(DATA PROVIDED)

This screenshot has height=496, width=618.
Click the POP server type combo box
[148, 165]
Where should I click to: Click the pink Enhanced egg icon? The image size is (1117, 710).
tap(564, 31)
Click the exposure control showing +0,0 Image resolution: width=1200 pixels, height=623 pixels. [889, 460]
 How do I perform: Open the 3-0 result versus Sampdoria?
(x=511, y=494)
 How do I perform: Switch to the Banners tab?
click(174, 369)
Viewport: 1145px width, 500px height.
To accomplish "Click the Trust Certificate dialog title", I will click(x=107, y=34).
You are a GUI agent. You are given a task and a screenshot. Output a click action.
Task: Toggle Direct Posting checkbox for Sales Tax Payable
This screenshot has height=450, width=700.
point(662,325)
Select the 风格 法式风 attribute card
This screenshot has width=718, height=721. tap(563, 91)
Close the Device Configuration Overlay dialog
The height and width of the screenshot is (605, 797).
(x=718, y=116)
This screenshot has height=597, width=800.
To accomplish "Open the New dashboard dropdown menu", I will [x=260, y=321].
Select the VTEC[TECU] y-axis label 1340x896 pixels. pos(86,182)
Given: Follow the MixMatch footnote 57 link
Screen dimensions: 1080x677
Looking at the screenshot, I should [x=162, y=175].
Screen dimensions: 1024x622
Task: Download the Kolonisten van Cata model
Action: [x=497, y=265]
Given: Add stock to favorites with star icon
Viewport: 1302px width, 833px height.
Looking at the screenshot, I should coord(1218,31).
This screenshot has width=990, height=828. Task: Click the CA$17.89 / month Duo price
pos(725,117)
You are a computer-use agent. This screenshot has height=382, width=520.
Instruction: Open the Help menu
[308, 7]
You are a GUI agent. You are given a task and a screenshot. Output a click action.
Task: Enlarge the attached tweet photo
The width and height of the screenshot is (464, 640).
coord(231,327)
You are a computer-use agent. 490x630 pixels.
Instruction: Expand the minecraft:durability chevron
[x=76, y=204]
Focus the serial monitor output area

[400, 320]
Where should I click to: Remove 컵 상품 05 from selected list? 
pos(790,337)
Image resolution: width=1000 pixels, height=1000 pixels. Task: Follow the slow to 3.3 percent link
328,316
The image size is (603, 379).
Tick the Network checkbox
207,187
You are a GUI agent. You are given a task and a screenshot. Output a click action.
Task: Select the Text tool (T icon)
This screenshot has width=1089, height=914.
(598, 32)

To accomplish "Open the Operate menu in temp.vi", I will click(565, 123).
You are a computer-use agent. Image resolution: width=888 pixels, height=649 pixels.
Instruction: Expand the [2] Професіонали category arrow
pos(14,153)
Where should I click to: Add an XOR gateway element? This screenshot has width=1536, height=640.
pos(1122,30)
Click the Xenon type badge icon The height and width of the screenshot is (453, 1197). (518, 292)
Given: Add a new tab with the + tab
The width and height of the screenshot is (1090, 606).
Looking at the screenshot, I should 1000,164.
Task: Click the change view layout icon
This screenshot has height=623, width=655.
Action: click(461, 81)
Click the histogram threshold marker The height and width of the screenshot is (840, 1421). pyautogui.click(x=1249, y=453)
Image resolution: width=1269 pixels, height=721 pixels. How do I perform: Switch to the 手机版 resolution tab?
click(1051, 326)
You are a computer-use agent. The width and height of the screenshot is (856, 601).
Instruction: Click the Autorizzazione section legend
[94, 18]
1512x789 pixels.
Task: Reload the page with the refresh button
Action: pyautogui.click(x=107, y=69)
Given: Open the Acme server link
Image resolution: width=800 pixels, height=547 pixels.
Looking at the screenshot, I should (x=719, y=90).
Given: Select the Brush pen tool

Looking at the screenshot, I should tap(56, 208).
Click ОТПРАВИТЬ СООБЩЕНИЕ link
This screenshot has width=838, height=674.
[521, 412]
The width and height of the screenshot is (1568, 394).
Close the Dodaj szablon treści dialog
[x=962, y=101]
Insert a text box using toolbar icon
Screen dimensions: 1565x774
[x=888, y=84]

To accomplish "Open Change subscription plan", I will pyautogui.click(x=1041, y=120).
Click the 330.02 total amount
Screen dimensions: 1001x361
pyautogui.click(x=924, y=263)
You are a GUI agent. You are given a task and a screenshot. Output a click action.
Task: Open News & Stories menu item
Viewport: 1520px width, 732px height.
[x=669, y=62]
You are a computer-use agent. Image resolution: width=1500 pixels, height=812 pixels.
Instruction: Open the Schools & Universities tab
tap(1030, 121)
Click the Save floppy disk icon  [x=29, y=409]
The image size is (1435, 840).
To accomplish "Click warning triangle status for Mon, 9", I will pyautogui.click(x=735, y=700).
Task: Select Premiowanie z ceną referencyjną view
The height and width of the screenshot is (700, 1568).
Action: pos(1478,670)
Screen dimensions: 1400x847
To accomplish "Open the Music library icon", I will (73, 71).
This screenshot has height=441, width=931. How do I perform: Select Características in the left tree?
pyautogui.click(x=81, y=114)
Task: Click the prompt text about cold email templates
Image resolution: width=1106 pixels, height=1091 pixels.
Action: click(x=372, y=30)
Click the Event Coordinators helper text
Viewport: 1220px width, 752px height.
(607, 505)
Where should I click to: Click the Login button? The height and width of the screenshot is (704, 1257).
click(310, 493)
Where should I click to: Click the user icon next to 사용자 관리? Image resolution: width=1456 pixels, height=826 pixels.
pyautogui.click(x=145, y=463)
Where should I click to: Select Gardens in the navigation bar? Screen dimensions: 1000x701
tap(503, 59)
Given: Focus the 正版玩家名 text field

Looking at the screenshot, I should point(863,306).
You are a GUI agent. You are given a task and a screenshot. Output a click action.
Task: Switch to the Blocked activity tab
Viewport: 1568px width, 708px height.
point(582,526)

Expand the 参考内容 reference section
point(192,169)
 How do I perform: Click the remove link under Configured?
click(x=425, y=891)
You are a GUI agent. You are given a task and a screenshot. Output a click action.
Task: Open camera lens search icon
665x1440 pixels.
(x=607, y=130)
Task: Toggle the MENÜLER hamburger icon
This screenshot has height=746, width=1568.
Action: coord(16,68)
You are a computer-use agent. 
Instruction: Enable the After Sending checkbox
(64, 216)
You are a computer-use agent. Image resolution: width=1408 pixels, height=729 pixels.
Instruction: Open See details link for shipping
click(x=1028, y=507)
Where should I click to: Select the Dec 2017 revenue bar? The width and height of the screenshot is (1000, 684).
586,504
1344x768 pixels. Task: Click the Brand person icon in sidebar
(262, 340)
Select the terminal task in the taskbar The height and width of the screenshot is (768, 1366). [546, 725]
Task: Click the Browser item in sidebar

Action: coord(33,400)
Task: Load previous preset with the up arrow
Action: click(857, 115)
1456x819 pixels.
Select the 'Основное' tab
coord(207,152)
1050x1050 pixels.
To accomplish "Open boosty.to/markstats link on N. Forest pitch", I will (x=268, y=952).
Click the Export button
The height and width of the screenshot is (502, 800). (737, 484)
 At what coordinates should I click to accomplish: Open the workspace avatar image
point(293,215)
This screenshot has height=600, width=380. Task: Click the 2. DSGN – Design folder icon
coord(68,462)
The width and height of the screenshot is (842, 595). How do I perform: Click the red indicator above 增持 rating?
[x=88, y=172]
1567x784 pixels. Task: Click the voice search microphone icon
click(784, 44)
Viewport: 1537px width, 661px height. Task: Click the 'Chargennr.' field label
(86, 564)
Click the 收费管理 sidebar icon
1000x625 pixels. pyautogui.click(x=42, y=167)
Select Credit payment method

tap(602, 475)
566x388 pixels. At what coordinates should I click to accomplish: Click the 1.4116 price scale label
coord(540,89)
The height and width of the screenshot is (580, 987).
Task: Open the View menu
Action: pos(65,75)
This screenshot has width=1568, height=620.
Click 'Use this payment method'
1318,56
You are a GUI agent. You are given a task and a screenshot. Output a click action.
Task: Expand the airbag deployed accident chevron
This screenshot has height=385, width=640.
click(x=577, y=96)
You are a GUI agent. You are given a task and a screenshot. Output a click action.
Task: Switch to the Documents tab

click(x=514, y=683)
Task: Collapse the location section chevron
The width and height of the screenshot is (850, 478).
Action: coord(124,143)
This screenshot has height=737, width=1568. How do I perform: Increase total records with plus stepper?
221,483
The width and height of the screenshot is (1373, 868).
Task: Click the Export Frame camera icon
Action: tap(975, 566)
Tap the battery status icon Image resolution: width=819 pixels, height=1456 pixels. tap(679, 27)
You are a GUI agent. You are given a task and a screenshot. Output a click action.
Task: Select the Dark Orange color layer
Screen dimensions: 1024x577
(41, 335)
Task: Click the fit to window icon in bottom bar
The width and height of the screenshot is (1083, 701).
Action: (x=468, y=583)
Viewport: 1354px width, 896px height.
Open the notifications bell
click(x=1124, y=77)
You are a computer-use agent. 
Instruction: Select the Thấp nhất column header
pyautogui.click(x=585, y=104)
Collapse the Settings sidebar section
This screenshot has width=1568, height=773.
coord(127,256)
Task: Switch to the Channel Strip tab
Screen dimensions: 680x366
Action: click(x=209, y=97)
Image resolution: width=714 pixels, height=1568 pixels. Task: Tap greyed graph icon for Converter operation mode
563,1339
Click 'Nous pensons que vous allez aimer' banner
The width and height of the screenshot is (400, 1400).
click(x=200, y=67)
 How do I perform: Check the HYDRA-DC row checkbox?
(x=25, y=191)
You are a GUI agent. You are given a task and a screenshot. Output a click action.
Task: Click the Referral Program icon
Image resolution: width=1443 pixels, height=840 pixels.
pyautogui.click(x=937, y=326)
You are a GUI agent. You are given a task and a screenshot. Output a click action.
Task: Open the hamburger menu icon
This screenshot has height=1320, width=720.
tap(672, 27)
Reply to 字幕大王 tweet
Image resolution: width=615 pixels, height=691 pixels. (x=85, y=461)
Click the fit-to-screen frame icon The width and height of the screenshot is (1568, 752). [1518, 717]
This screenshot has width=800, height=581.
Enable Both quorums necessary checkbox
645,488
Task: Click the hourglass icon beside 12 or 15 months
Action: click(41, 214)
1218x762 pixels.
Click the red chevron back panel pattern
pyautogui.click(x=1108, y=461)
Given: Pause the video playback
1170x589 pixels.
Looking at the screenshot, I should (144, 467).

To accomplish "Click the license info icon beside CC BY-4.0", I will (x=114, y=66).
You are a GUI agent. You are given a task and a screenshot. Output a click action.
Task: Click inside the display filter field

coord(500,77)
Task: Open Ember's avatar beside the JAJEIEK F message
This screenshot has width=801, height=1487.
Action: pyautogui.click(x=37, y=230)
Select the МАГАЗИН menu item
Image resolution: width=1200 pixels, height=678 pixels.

(End DATA PROVIDED)

[WHAT THE TASK ASKS] With the line containing "Given: Pause the video playback" as the first, output each line through the final line of the entries above, exactly.

[WRITTEN ANSWER]
Given: Pause the video playback
1170x589 pixels.
Looking at the screenshot, I should (144, 467).

To accomplish "Click the license info icon beside CC BY-4.0", I will (x=114, y=66).
You are a GUI agent. You are given a task and a screenshot. Output a click action.
Task: Click inside the display filter field

coord(500,77)
Task: Open Ember's avatar beside the JAJEIEK F message
This screenshot has width=801, height=1487.
Action: pyautogui.click(x=37, y=230)
Select the МАГАЗИН menu item
Image resolution: width=1200 pixels, height=678 pixels.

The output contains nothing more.